Facts About Solar Energy – Little Known, Yet Interesting
March 25, 2008
Ever wished you could win more games of Trivial Pursuit? Or go on a long winning streak of some trivial game show? Well, you have to start your trivial knowledge somewhere, so how about we give you some interesting facts about solar energy for your first category? Let the facts begin.
Which country uses the most solar energy?
If you guessed the United States, you’re wrong. Britain? Nope, try again. Brazil? Not yet. Germany? Bingo. Ethiopia? Germany was the right answer.
In spite of its location way up above the equator and its relatively small population, Germany currently uses more solar energy than any other country. That blows holes in the common assumptions made in the northern states that solar energy isn’t a plausible local energy solution.
Was Albert Einstein involved with solar energy?
Of course, he was! Did you think the guy who defined the equation for energy wouldn’t know the facts about solar energy? In fact, though his work in solar energy was overshadowed by things like relativity and nuclear weapons, it had a large part to do with his Nobel Peace Prize for Science in 1921. Albert Einstein in fact was responsible for numerous solar experiments with early photovoltaic solar panels. The only question is whether this is what made his hair stand up in all directions.

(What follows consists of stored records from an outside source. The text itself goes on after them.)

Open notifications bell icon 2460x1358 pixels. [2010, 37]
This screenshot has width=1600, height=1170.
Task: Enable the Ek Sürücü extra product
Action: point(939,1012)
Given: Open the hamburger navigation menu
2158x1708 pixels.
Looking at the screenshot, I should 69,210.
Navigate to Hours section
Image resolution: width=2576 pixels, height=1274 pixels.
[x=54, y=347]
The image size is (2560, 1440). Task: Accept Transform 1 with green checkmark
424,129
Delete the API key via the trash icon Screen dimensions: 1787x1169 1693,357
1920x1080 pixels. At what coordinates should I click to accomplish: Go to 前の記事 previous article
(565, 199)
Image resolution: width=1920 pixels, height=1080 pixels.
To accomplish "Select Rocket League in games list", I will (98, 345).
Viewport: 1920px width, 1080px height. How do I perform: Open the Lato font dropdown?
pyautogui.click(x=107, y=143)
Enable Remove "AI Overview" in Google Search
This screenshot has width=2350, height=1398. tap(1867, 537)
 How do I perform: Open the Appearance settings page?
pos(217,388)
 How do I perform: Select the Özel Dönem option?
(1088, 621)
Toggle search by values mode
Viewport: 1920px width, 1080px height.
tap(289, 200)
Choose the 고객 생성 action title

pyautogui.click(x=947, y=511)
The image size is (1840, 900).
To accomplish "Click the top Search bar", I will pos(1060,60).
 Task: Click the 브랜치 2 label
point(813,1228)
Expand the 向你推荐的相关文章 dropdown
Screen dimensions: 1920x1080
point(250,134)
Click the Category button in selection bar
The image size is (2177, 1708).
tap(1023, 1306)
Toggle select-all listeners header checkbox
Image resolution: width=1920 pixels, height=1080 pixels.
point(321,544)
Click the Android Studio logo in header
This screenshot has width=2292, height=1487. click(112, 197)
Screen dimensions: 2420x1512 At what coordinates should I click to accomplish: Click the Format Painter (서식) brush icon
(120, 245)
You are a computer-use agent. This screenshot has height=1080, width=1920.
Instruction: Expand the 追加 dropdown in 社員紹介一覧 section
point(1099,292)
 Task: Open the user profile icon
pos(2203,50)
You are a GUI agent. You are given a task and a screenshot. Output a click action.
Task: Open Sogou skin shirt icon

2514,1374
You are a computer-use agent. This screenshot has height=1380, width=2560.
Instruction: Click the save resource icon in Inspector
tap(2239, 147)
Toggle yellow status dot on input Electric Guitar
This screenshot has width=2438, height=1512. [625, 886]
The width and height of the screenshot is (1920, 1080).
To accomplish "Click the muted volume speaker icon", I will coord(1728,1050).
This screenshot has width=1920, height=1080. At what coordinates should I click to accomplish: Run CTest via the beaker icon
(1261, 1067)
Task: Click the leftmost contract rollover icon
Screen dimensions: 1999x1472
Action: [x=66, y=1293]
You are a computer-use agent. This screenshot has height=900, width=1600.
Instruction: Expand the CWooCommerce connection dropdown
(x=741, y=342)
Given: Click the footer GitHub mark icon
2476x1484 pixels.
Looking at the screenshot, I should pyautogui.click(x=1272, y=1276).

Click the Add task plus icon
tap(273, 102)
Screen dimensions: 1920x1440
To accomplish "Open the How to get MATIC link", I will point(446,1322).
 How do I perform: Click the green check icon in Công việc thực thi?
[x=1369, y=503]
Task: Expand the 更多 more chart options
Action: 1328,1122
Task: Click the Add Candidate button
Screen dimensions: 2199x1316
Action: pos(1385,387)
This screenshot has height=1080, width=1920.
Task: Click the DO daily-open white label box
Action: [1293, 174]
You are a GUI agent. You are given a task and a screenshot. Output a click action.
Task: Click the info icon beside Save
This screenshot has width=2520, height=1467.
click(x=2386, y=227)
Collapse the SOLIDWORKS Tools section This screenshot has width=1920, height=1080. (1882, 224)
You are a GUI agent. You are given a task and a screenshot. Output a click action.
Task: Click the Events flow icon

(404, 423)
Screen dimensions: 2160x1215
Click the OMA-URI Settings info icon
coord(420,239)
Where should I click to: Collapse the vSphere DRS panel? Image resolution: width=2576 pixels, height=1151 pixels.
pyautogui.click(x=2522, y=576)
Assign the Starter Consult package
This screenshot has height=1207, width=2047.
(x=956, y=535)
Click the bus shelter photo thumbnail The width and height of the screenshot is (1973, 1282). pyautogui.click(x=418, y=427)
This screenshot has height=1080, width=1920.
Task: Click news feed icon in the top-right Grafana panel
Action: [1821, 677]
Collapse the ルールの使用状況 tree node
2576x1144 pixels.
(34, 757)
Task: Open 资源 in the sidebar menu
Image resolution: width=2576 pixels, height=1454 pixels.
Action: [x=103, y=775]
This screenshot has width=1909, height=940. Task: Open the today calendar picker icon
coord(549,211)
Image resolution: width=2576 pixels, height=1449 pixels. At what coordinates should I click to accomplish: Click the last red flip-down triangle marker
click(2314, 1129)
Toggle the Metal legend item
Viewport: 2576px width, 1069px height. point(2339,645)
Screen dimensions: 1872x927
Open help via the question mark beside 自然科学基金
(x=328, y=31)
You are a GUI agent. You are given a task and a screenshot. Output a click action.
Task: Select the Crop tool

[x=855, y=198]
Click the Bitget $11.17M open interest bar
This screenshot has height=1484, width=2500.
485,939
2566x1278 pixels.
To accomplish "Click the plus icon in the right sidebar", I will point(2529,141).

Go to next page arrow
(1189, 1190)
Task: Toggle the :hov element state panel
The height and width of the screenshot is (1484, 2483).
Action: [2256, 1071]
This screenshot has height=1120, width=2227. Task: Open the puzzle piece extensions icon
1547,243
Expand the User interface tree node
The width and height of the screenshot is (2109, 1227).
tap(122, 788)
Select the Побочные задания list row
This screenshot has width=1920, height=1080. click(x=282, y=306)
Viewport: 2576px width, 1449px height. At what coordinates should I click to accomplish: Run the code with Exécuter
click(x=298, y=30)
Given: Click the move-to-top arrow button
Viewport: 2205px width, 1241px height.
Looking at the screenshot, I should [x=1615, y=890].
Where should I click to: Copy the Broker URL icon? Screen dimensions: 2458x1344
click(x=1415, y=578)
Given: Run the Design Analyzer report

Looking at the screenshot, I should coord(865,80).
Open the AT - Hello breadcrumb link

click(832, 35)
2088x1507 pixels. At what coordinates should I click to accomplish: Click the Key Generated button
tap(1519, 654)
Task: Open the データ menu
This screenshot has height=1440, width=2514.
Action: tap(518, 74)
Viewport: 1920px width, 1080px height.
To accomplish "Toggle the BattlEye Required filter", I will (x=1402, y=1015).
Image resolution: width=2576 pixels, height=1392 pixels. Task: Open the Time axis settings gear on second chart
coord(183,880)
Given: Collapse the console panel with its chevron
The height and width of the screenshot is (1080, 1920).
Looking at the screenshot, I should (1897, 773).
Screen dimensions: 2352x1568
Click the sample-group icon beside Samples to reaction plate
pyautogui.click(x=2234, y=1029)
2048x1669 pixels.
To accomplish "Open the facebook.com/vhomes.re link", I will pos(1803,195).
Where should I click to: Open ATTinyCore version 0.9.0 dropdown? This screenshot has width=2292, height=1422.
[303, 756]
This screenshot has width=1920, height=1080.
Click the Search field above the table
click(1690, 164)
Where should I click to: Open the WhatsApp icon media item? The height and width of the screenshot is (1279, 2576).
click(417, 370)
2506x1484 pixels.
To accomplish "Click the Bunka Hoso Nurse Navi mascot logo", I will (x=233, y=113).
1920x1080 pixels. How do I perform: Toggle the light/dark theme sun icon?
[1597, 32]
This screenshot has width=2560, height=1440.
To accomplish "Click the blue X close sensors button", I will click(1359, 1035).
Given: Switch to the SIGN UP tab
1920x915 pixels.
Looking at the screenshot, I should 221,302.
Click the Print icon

Can raw solar energy, without any sort of power cells, really boil water?
Yes, it can. In fact, we’ve even known how to do it for a long time. In Africa, scientists have taught people how to sterilize water bottles by placing them on top of dark surfaces. But to get water to the point of boiling, all you need is one of those handy little solar cookers from the 18th century. Or, you can get a full solar oven if you’d rather. The solar oven was invented in 1830 by John Herschel, an astronomer.
Are Einstein’s photovoltaic panels still in use today?
No, but kind of yes. Photovoltaic solar panels are still used today, but in the 1950s they were given a silicon base and became much more efficient than they had been when Einstein was doing his research. Silicon is a product of the seemingly unlimited resource we call sand. It only takes 1 ton of silicon to produce enough photovoltaic cells to make as much electrical energy as can be made from 500,000 tons of coal. Further, you don’t make all kinds of air pollutants when you use silicon based photovoltaic solar panels, as you of course do make when you burn fossil fuels for electricity production.
How has inflation affected the cost of photovoltaic panels?
Are you kidding? After all of that hyperinflation during the 1970s? Actually, photovoltaic panels cost about 200% less than they did in the 1970s and are in some cases twice as efficient at the conversion of solar energy into electricity as they were in the 1970s. So you get about four times as much electricity for your money from photovoltaic panels now. Sounds like hyper deflation to me. Seriously, it is just a matter of improved photovoltaic production technology.
So there you go! You have now mastered some facts about solar energy that might come in handy during your next game of Trivial Pursuit.